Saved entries
<<<<

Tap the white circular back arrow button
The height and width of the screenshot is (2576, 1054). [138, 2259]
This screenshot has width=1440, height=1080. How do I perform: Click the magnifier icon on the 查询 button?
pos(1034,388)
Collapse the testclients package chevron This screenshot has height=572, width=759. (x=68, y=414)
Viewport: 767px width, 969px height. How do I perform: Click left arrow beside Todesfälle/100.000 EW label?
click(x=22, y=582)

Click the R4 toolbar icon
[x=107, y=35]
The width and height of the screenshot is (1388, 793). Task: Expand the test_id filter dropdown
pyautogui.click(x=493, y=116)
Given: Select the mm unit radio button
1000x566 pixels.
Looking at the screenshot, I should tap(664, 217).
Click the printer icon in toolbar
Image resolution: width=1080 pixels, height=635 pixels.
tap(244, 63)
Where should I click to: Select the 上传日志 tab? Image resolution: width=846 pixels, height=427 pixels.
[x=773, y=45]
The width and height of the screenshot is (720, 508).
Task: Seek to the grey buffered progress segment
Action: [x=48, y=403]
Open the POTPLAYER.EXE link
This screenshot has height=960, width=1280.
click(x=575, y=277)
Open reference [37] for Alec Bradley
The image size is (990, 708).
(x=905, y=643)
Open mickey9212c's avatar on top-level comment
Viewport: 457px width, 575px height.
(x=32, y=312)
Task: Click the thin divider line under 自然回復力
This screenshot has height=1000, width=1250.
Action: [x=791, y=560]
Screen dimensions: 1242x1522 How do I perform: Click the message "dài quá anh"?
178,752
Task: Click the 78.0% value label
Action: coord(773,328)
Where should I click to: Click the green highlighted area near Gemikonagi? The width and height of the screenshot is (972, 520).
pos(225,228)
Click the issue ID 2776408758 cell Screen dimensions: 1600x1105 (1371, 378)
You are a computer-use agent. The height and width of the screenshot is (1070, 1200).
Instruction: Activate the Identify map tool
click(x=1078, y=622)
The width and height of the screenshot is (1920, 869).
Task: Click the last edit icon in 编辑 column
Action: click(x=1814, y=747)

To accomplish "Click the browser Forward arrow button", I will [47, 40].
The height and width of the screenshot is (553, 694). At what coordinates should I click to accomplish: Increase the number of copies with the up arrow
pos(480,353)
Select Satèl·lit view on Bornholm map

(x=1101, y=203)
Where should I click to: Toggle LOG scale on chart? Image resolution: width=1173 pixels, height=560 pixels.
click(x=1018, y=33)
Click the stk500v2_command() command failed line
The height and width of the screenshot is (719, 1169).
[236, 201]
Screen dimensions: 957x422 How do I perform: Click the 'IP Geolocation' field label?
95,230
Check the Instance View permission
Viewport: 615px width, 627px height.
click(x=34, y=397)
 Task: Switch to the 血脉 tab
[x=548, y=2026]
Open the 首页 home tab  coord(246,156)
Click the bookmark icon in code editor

>>>>

→ AIM OF THE EXERCISE
Go through the data above and transcribe every entry exactly.

→ EXERCISE RESULT
Tap the white circular back arrow button
The height and width of the screenshot is (2576, 1054). [138, 2259]
This screenshot has width=1440, height=1080. How do I perform: Click the magnifier icon on the 查询 button?
pos(1034,388)
Collapse the testclients package chevron This screenshot has height=572, width=759. (x=68, y=414)
Viewport: 767px width, 969px height. How do I perform: Click left arrow beside Todesfälle/100.000 EW label?
click(x=22, y=582)

Click the R4 toolbar icon
[x=107, y=35]
The width and height of the screenshot is (1388, 793). Task: Expand the test_id filter dropdown
pyautogui.click(x=493, y=116)
Given: Select the mm unit radio button
1000x566 pixels.
Looking at the screenshot, I should tap(664, 217).
Click the printer icon in toolbar
Image resolution: width=1080 pixels, height=635 pixels.
tap(244, 63)
Where should I click to: Select the 上传日志 tab? Image resolution: width=846 pixels, height=427 pixels.
[x=773, y=45]
The width and height of the screenshot is (720, 508).
Task: Seek to the grey buffered progress segment
Action: [x=48, y=403]
Open the POTPLAYER.EXE link
This screenshot has height=960, width=1280.
click(x=575, y=277)
Open reference [37] for Alec Bradley
The image size is (990, 708).
(x=905, y=643)
Open mickey9212c's avatar on top-level comment
Viewport: 457px width, 575px height.
(x=32, y=312)
Task: Click the thin divider line under 自然回復力
This screenshot has height=1000, width=1250.
Action: [x=791, y=560]
Screen dimensions: 1242x1522 How do I perform: Click the message "dài quá anh"?
178,752
Task: Click the 78.0% value label
Action: coord(773,328)
Where should I click to: Click the green highlighted area near Gemikonagi? The width and height of the screenshot is (972, 520).
pos(225,228)
Click the issue ID 2776408758 cell Screen dimensions: 1600x1105 (1371, 378)
You are a computer-use agent. The height and width of the screenshot is (1070, 1200).
Instruction: Activate the Identify map tool
click(x=1078, y=622)
The width and height of the screenshot is (1920, 869).
Task: Click the last edit icon in 编辑 column
Action: click(x=1814, y=747)

To accomplish "Click the browser Forward arrow button", I will [47, 40].
The height and width of the screenshot is (553, 694). At what coordinates should I click to accomplish: Increase the number of copies with the up arrow
pos(480,353)
Select Satèl·lit view on Bornholm map

(x=1101, y=203)
Where should I click to: Toggle LOG scale on chart? Image resolution: width=1173 pixels, height=560 pixels.
click(x=1018, y=33)
Click the stk500v2_command() command failed line
The height and width of the screenshot is (719, 1169).
[236, 201]
Screen dimensions: 957x422 How do I perform: Click the 'IP Geolocation' field label?
95,230
Check the Instance View permission
Viewport: 615px width, 627px height.
click(x=34, y=397)
 Task: Switch to the 血脉 tab
[x=548, y=2026]
Open the 首页 home tab  coord(246,156)
Click the bookmark icon in code editor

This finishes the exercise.